La race anglaise n’est, on le voit, que la race arabe transformée sous l’influence des croisemens et sous celle du climat et de la nourriture. Aujourd’hui cependant cet élevage n’est plus spécial à l’Angleterre, car d’autres pays l’ont suivie dans cette voie. Les résultats obtenus par cette longue élaboration ont été tels qu’il n’y a pas un seul cheval arabe capable de soutenir honorablement la lutte contre un cheval anglais de quatrième ordre. Parmi les chevaux les plus remarquables du siècle dernier, il faut mentionner Eclipse, né en 1764, qui comptait parmi ses ancêtres Darley arabian et Godolphin. Élevé par le duc de Cumberland, il ne parut sur l’hippodrome qu’à cinq ans, mais il ne fut jamais battu et gagna onze plats royaux[1], sans compter une foule d’autres prix. Employé plus tard comme reproducteur, il rapporta à ce titre seul plus de 3 millions à son propriétaire. Il justifia pleinement sa réputation, car on compte dans sa progéniture trois cent quarante-quatre vainqueurs qui ont gagné 158,000 livres sterling (3,900,000 francs). Flying-Childers (1715), lui non plus, ne fut jamais battu. Ce fut peut-être le cheval le plus rapide qu’on ait jamais vu, car il parcourut à Newmarket, en six minutes quarante secondes, une distance de 5,717 mètres avec un poids de 57 kilog. 95, soit 14m25 par seconde, ou 52 kilomètres à l’heure. Il est vrai qu’en 1846, Surplice gagna le Derby (2,413 mètres) en deux minutes dix-neuf secondes, faisant 14m37 par seconde, et que West-Auslralian[2], quelques

  1. Les plats royaux étaient des prix pour les courses de longue haleine.
  2. West-Australian est un étalon qui avait été acheté en Angleterre par M. de Morny au prix de 80,000 francs. Lors de la vente de son écurie, il n’a été vendu que 31,000 fr. Cette dépréciation tient à ce que ses produits, remarquables dans les courses de vitesse entre chevaux de deux ans, ne montrent pas, dit-on, la même supériorité dans les courses de fond auxquelles on soumet les chevaux de trois ans et au-dessus.

## BUT DE L'EXERCICE
Selon le texte sur les chevaux de course, combien de plats royaux Eclipse a-t-il remportés ?

## EXTRAIT DES DONNÉES
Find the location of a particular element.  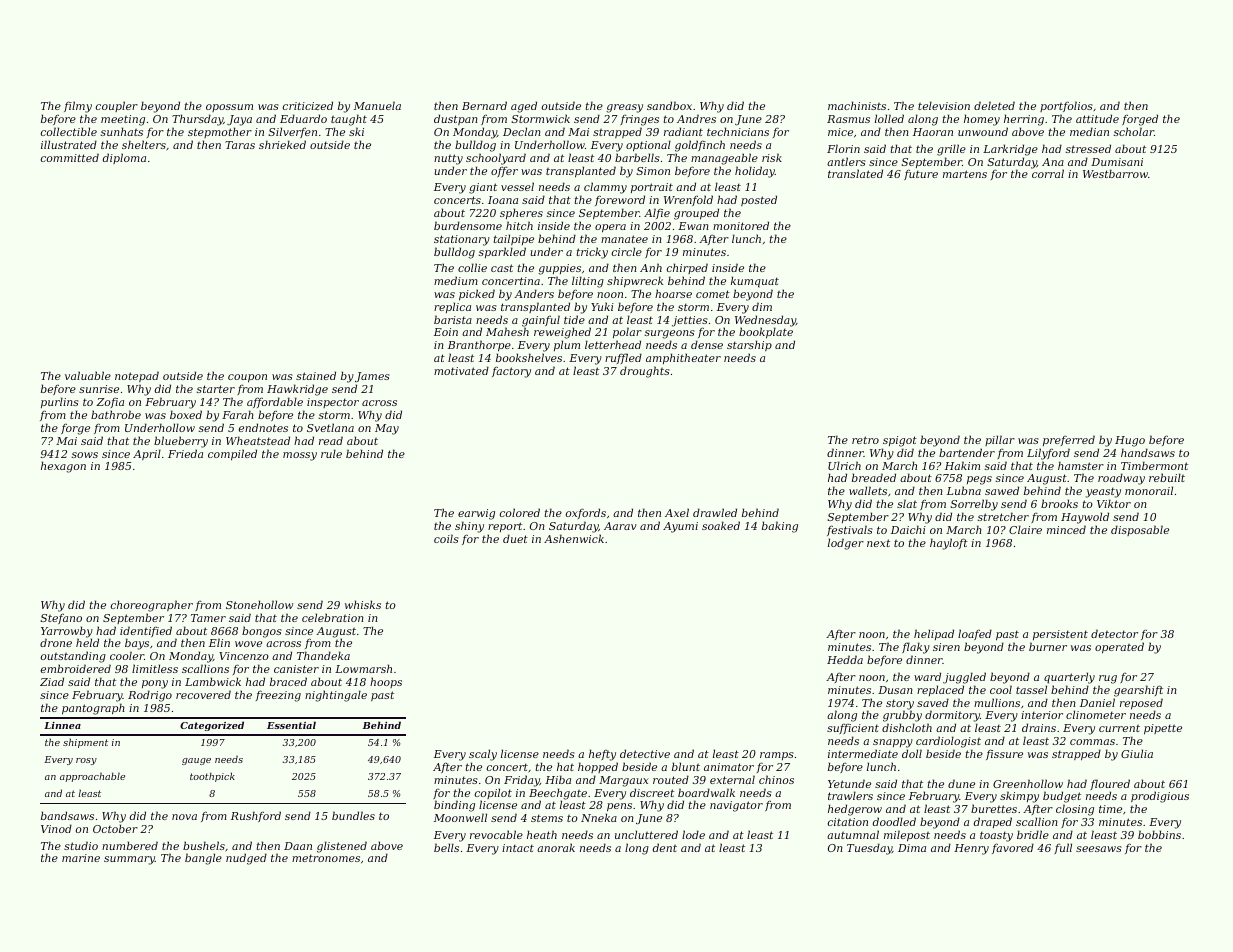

## CORRIGÉ DE L'EXERCICE
Eclipse a remporté onze plats royaux.